Illustration by Thomas Varghese

"There is no clear evidence of such an encounter," she continues, "but there is a record of Christians from the Middle East arriving in 345 A.D. to escape persecution by the Sassanid Empire... Aramaic or Syriac were their languages of worship, and ever since then, the community has been known as Syrian Christians." One would think, in this day and age, that genealogy and genetic analysis would settle the matter. The one study I chanced upon during a casual search is clear as mud.


Art, Faith, Love


The book's depiction of an artist "of the highest rank" is eloquent, moving. Propelled by an intense, all­ consuming passion, her need to create art is as great as her need to draw a breath. Her work is unceasing, as is her refusal to pause or slow down to maintain her health. In honoring this uncompromising artist he has created on the page, Verghese honors all artists.


A deep, abiding faith pervades the book. Big Ammachi receives much strength from the scripture and is given to speaking to the Lord. When a patriarch dies, a well-known song, "Samayamaam Rathathil," is heard. Frequently played at Malayali Christian funerals, it is deeply poignant, voicing the departed taking leave of earthly trappings, expressing a longing for the eternal home and the sight of Lord Jesus.

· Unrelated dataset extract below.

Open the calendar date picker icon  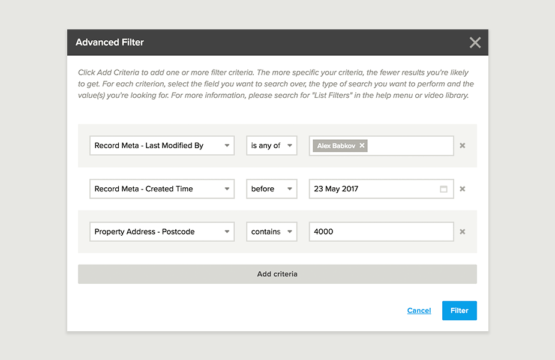tap(444, 189)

There are many great loves in this book, even if the depth of love is not always enough to save the lovers. Yet, after unimaginable loss, some are fortunate enough to find enduring love later in life.

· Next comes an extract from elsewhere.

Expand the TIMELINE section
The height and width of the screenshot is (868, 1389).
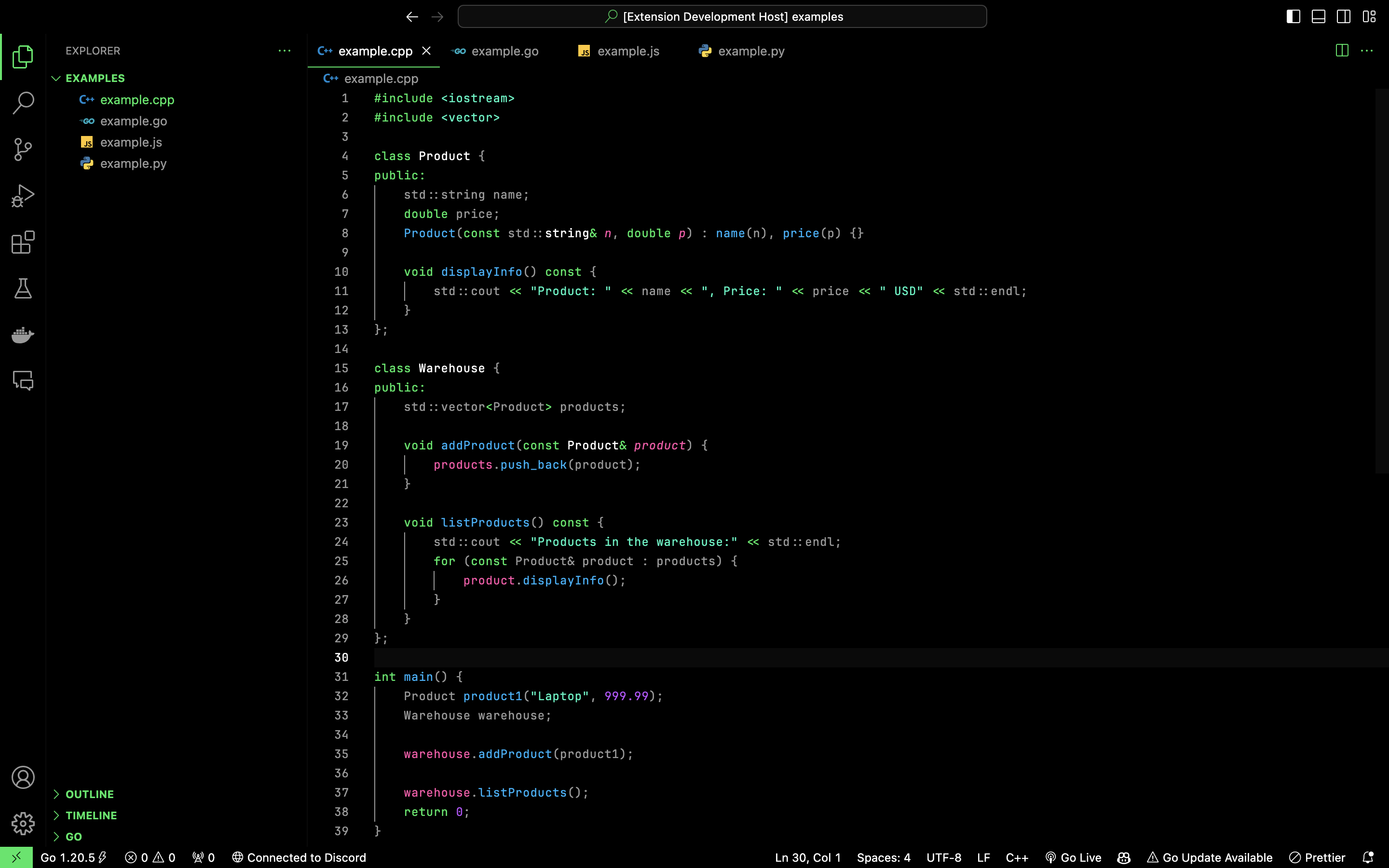pyautogui.click(x=91, y=815)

Transliteration, descriptions, compassion


The pronouncements of several characters, notably Odat Kochamma and Broker Aniyan, are delivered with wit and flair, delighting this reader. The transliteration of Indian words into English can fall short in some books, with the pronunciations seeming quite foreign. Here, I found the Malayalam transliterations to be generally true to the ear. Many Malayalam phrases and aphorisms season the narrative, a literary sprinkling of mustard seeds and kariveppila.


A few things gave me pause. The authorial voice occasionally presents itself, temporarily displacing the characters on the page, for example, in explications about caste or complicated and unintentionally hilarious nicknames. When Digby's housekeeper Muthusamy brings samosas as snacks, one wonders if in 1950s Madras, vadas may not have been more common than this north Indian offering?


The descriptions of individuals always include their complexion: Dolly is fair. The young bride's husband is dark. But in the fields, he looks fair because those around him are so much darker. In this, the book seems to subscribe to India's entrenched color consciousness, or perhaps, gives into it.


The descriptions of the colors, smells, trees, fruits, flowers, and wildlife in Kerala transported this writer to her holidays as a child in this land of extraordinary beauty. A night is described thus: "The frogs announce themselves and Caesar howls at the moon. Anna Chedethi lights the lamp and a moth comes to dance around it." Descriptions of individuals are affectionate and sweet, such as this one of the arrival of an aunt, Odat Kochamma: "Blessings come in many shapes and sizes, but the one that arrives around the Onam festival happens to be of the bow-legged variety."

Illustration by Thomas Varghese

It may seem a contradiction, in a 700+ page book, to praise the author's economy of words. The number of pages is fitting for a panorama of this scope: a vast, three-dimensional landscape with a multitude of portraits, across the span of many interconnected lives. And yet, in this vastness, with simple, evocative language, sometimes in just a sentence or two, he captures the shape and color of each individual's feeling in every moment, and the essence of the person's character. What makes this possible, in my view, is Dr. Verghese's deep empathy and compassion for humanity, and as deep an understanding of human nature as of the human body.